NFL Commissioner Paul Tagliabue and league president Neal Austrian had spoken several times to Fox officials in recent months, but now the TV committee was hearing Fox's impassioned pitch, complete with three video presentations, the first of which was entitled "Revolution."

That day, the TV committee members were bombarded with facts and figures on Fox's growth from a seven-station network built around Joan Rivers's show that started in 1987 to a 140-affiliate coast-to-coast operation. They heard about the network's appealing demographics, particularly among males from 18 to 34, about its plans for a high quality production, about the enthusiasm of affiliates that would be more than willing to promote the league any way possible, particularly in prime time.

They also were told by Fox executives that money would be no object, that the network was willing to pay whatever it took for either the prestigious package of National Football Conference games held by CBS or the American Football Conference package held by NBC. Fox was not interested in becoming a bit player such as ESPN or Turner Network Television (TNT), which split the Sunday night package. Fox wanted it all and, essentially, was willing to become the network of the NFL.

Ten days later, Dec. 17, the NFL made a stunning announcement.
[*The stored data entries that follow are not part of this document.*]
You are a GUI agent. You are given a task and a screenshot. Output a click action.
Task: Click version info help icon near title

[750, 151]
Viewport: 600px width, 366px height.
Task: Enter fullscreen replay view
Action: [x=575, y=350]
It awarded the highly coveted NFC package to Fox for an astounding $1.58 billion. In a year in which many of the 28 club owners thought they'd be fortunate just to match the $3.6 billion of their last contract ($32.5 million per team per year for four years), the league increased its rights fees to $4.4 billion.

"Nobody expected that," said Pat Bowlen, the Denver Broncos owner and a member of the TV committee. "A lot of people, most really, thought if we could get the same average as last time, we'd do very well."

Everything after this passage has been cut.